A América Latina já é responsável por 20% dos créditos de carbono colocados no mercado mundial (2020/2021), utilizando recursos do Banco Mundial, considerado o maior financiador mundial de ações climáticas em países em desenvolvimento. A expansão do mercado global de créditos de carbono via Banco Mundial vem auxiliando 15 países, que integram o Mecanismo de Parceria para Carbono Florestal da organização, com foco na redução do desmatamento e conservação florestal, do qual o Brasil não faz parte, para produção de mais de 126 milhões de créditos até 2028 e que podem render US$ 2,5 milhões. Contudo, o Brasil não ficou de fora e este ano assinou memorando de entendimento com o Banco Mundial para promover a redução e remoção da emissão de GEE no setor privado, com compensação de carbono.

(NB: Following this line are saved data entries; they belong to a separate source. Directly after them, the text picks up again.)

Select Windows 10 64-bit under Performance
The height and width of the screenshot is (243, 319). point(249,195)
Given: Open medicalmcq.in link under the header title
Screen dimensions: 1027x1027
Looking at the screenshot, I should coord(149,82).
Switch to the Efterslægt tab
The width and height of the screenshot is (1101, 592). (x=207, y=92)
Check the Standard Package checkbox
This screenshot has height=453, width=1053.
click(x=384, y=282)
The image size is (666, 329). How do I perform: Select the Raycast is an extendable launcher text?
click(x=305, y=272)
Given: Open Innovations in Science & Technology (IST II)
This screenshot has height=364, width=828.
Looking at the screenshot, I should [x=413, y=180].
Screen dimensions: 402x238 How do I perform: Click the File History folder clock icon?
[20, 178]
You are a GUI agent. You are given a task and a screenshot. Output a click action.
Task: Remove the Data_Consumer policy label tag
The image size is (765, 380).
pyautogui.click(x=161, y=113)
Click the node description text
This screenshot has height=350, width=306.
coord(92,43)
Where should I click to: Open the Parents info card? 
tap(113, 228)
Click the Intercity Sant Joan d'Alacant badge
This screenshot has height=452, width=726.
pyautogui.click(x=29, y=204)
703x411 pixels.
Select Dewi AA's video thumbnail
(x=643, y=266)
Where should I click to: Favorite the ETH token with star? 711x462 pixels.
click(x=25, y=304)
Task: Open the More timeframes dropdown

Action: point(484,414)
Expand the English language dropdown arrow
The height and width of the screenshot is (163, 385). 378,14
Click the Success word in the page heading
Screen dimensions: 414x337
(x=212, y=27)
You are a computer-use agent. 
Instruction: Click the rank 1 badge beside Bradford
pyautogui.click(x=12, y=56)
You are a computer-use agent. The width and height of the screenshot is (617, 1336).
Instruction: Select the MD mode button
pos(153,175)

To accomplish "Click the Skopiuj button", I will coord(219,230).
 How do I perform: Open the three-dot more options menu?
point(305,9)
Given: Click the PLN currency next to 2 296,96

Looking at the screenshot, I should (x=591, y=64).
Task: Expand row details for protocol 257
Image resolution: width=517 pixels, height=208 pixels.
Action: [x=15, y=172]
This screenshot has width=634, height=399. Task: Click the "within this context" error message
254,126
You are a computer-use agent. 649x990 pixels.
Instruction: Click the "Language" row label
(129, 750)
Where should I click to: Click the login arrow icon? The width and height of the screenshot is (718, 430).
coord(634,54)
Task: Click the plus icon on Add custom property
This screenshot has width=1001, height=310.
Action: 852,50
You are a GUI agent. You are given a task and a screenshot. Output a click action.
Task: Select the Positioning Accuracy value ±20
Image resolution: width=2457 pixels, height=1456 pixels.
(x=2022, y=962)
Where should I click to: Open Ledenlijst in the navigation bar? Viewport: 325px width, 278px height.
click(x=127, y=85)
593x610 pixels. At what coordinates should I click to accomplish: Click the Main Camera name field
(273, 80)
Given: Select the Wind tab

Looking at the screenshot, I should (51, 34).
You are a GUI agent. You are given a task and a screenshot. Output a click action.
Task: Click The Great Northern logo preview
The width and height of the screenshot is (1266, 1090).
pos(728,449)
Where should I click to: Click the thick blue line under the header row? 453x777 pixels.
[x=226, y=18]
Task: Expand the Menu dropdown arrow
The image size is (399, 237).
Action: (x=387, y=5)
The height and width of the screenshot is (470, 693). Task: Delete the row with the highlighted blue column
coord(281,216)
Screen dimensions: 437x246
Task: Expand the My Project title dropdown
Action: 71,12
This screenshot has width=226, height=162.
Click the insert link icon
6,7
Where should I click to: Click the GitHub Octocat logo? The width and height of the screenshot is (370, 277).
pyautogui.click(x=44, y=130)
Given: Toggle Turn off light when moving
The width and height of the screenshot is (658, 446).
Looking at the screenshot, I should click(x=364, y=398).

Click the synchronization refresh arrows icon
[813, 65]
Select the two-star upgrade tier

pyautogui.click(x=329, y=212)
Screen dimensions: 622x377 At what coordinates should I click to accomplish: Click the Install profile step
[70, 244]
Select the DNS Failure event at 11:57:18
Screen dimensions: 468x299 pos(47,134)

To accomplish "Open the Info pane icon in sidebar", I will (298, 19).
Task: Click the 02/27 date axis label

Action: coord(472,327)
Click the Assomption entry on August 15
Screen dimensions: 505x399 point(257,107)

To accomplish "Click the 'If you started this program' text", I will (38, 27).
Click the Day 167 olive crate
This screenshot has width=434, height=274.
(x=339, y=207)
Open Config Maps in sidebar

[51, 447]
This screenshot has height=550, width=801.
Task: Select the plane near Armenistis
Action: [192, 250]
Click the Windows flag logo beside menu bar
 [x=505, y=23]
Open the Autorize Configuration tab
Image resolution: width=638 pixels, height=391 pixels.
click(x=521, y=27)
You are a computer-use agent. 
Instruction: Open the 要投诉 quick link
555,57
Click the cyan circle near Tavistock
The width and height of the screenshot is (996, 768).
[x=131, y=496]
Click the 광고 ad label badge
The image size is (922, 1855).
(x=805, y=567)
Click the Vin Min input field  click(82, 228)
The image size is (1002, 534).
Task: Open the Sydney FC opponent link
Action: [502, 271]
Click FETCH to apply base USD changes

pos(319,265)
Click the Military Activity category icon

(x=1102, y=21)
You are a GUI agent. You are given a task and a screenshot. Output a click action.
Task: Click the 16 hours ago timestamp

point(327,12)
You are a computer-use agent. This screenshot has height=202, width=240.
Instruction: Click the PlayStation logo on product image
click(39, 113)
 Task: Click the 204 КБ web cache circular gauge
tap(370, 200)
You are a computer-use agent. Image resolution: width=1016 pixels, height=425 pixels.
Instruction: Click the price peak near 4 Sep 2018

As reduções de emissões decorrentes de recuperação da degradação florestal e gestão de florestas – consideradas prioritárias para limitar o aumento da temperatura global também ajudará o Brasil e outros países dotados de florestas, como Costa Rica, Gana e Camboja, a cumprirem as Contribuições Nacionalmente Determinadas (NDCs) ou metas governamentais de âmbito nacional para reduzir suas emissões de GEE, dentro do Acordo de Paris, que vem servindo para reduzir os impactos climáticos e impulsionar o crescimento do mercado de créditos de carbono.
A literatura sobre os impactos dos créditos de carbono nas estratégias ESG ainda é escassa, mas um destes estudos pondera que “ainda são necessários mais esforços científicos para abordar e aprofundar as implicações do paradigma ESG na redução das emissões de carbono na indústria. Uma das principais restrições à transparência acaba sendo a discricionariedade em torno da divulgação de características baseadas em ESG pelas empresas”[2].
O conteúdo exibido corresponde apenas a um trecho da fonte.